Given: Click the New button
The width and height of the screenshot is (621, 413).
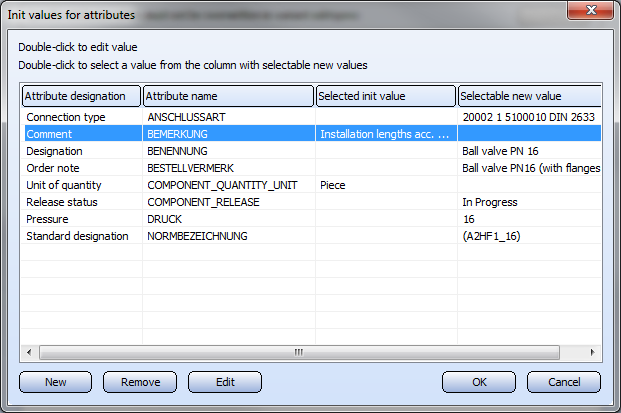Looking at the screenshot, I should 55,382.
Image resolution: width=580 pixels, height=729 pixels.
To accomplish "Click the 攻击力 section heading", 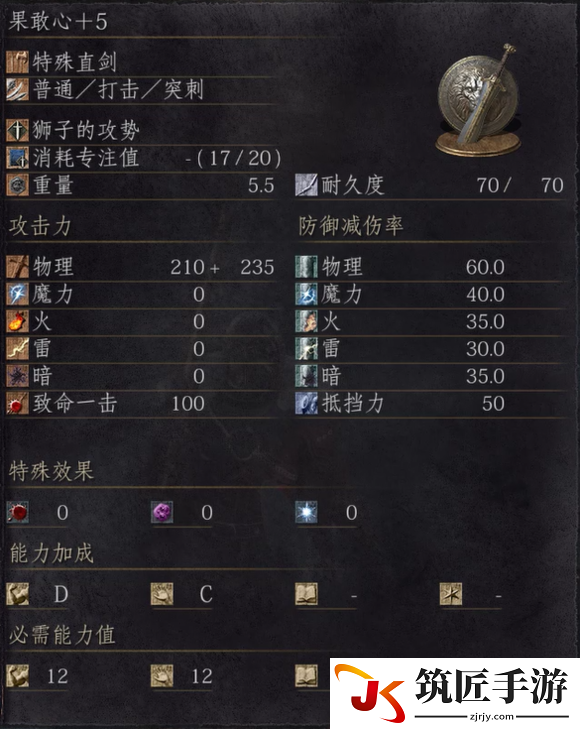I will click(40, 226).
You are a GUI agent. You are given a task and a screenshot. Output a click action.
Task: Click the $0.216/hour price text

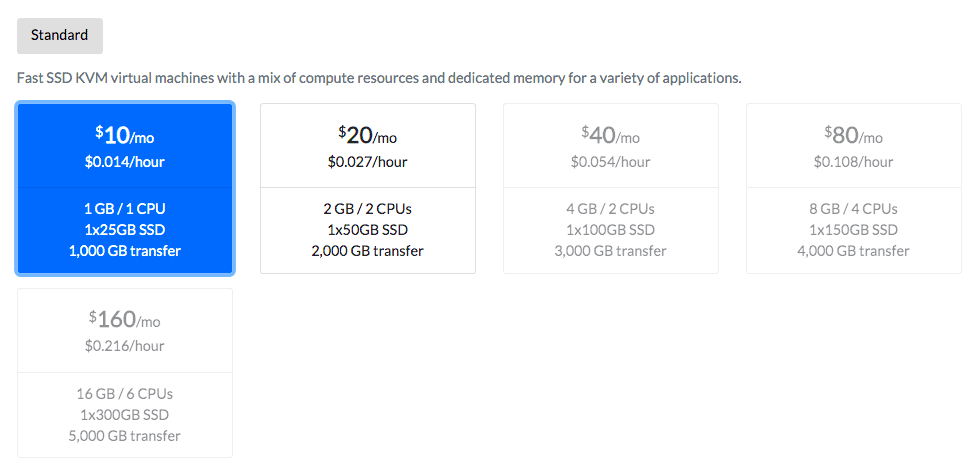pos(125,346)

--------------------------------

Report each line of the rows above that contains the word "width", copying the full line. Case counts.

The width and height of the screenshot is (621, 413).
Image resolution: width=580 pixels, height=729 pixels.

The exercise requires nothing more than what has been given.